Papa had walked out the door with only the clothes on his back, and to distance himself from his father, he dropped the Went from his name and went by Worth. William Thomas Worth. From time to time he would write his mother, but he never knew if she got the letters. He wouldn’t put it past his father to keep them from her.
One snowy Saturday morning, Hattie and Papa were alone. It was too early for the preacher to make his rounds, or maybe he didn’t want to venture out in the snow. But the snow had not deterred Mama in setting off for town on foot, pushing a wheelbarrow loaded with cartons full of fresh eggs. The Ford had a dead battery, and Mama needed to deliver her eggs to the grocer on schedule or else he might start buying eggs from someone who had a more reliable way to deliver them, and it was the egg money and the generosity of others that kept them from starving. When she returned, she would have a sack of cornmeal and one of beans and a tin of syrup to pour on the cornmeal mush Mama cooked for breakfast.
With Mama gone to town and the house surrounded by silently falling snow, the only sound was her father’s labored breathing. Hattie carried her library book into the bedroom and asked Papa if he wanted her to read to him. “This week I’m reading Robinson Crusoe,” she told him.
Papa grabbed her arm. Gasping for breath between every word, he told Hattie that he needed to die and would she please help him.
Then he handed her a pillow.
Hattie understood. Her mama would not have had the courage to do such a thing, so he had waited until she was gone to ask. With a pounding heart, she shook her head and pulled her hand away. “I can’t,” she whispered.
“Please,” he begged. “I need to die. It’s time for me to die.”
Hattie stood there for a long time, knowing that she had to do this thing for her father but would almost rather die herself. She was wearing a tattered flannel robe over her clothes to keep warm. Her belly was empty because there would be no food until Mama returned. And if she was going to do this thing, she had to do it before Mama
came home.
She hugged him and kissed him and told him that he was the best papa in the whole world, then put the pillow over his face and lay across it using the weight of her body to keep it in place. He struggled a bit, but she knew it wasn’t because he had changed his mind. His body was rebelling on its own. Finally the struggling stopped and his body was still. She didn’t move for a long time just to make sure. Then she rolled away, removed the pillow from his face, and began to scream, a terrible uncontrollable sound that came from deep inside her. Her beloved Papa was lost to her.
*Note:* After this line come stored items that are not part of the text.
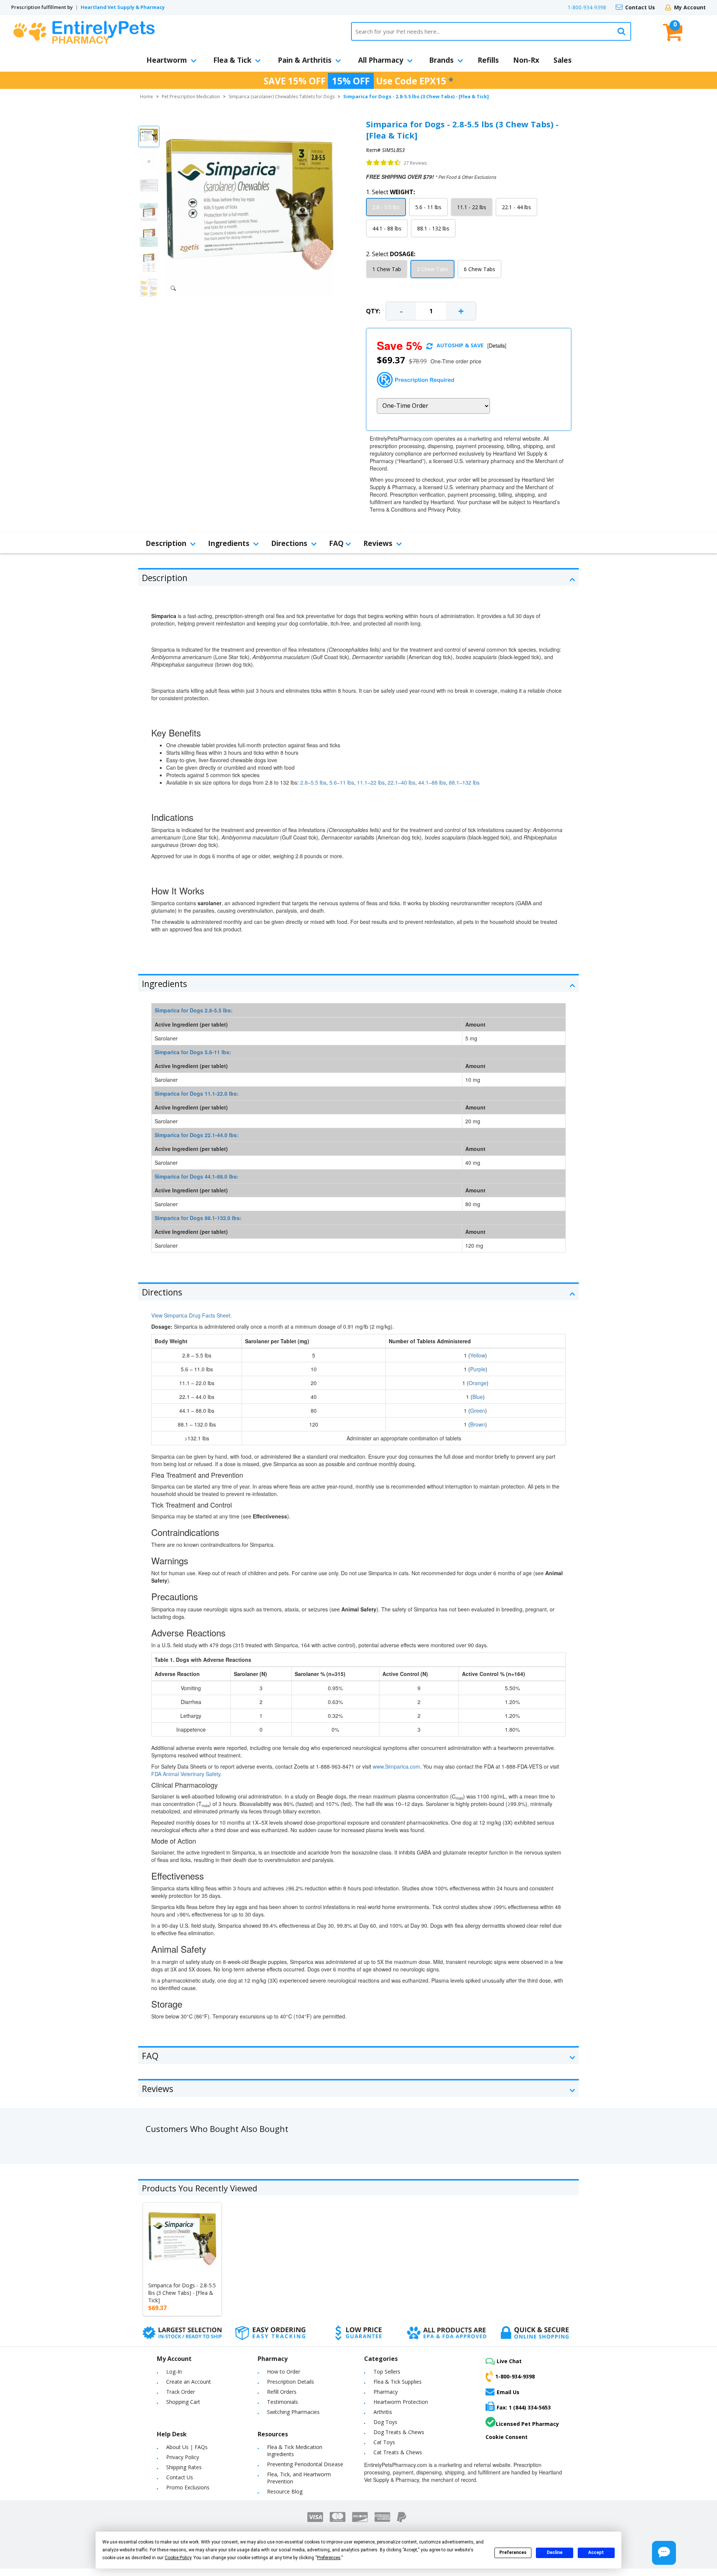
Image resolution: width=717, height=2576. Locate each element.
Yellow (477, 1355)
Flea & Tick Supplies (397, 2381)
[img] (383, 162)
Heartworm (166, 60)
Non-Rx (526, 60)
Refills (488, 60)
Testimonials (282, 2401)
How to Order (283, 2371)
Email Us (508, 2392)
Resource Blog (284, 2491)
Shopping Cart (183, 2401)
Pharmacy (385, 2391)
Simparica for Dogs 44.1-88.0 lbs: (197, 1176)
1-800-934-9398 (587, 7)
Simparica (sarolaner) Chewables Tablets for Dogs (282, 96)
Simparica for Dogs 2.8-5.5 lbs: (194, 1010)
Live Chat (509, 2361)
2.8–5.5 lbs (313, 782)
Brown (477, 1424)
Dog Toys (385, 2422)
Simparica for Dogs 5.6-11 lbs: (193, 1052)
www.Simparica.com (396, 1766)
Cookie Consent (506, 2436)
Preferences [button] (329, 2557)
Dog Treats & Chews (398, 2432)
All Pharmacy (380, 60)
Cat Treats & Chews (397, 2452)
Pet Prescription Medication (191, 96)
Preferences (513, 2552)
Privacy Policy (182, 2457)
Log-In (174, 2371)
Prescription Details (290, 2381)
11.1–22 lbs (371, 782)
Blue (477, 1396)
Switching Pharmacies (293, 2411)
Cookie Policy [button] (178, 2557)
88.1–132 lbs (464, 782)
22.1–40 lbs (401, 782)
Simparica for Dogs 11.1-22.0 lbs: (197, 1093)
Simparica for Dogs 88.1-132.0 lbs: (198, 1218)
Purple (477, 1369)
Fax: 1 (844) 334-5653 (524, 2407)
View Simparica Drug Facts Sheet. (191, 1315)
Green (477, 1410)
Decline (554, 2552)
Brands (441, 60)
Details (497, 345)
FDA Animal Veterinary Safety (185, 1774)
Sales (562, 60)
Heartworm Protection (400, 2401)
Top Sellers (386, 2371)
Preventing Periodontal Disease (305, 2464)
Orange (478, 1383)
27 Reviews (415, 163)
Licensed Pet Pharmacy (527, 2423)
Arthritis (382, 2411)
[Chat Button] (664, 2553)
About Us (177, 2447)
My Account (690, 7)
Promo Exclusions (187, 2487)
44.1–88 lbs (432, 782)
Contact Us (640, 7)
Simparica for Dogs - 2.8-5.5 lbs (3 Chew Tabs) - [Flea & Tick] (182, 2293)
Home (146, 96)
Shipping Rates (184, 2467)
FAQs (201, 2447)
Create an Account (188, 2381)
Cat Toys (384, 2442)
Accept (596, 2552)
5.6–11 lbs (341, 782)
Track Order (180, 2391)
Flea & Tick (232, 60)
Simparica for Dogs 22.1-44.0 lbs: (197, 1135)
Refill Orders (282, 2391)
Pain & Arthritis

Finally she was too exhausted to scream anymore. She wiped her nose with the sleeve of the flannel robe, then picked up the book and began reading to her father’s dead body. She had gotten to the part when Robinson “was exceedingly surprised with the print of a man’s naked foot on the shore” when she realized her mother was standing in the doorway.
“Is he…?” Mama began, but could not say the word. She walked slowly to the bed and touched his face. Then she knelt beside the bed and kissed his face and his hands with tears running down her cheeks, but Hattie could tell she was relieved. That part of the nightmare was over.
And now, all these years later, as Myrna looked back on that time in her life, she realized how liberating her father’s death had been. She would never have thought about leaving while he was still alive. With him gone, however, it was only a matter of time.
Sixteen
THE red cowboy boots were hurting Ellie’s feet, and she considered changing footwear before heading downstairs for dinner with her sisters, but that would have required changing her outfit so she stayed with the boots.
Only two tables were occupied in the hotel dining room. The couple at one table was making moves to leave. At the other a lone male diner was eating a piece of pie. Ellie glanced at her watch. It was only nine thirty! But she could tell by the looks on the hostess’s and wait staff’s faces that they had been poised to close and were not pleased to see three diners walk in the door.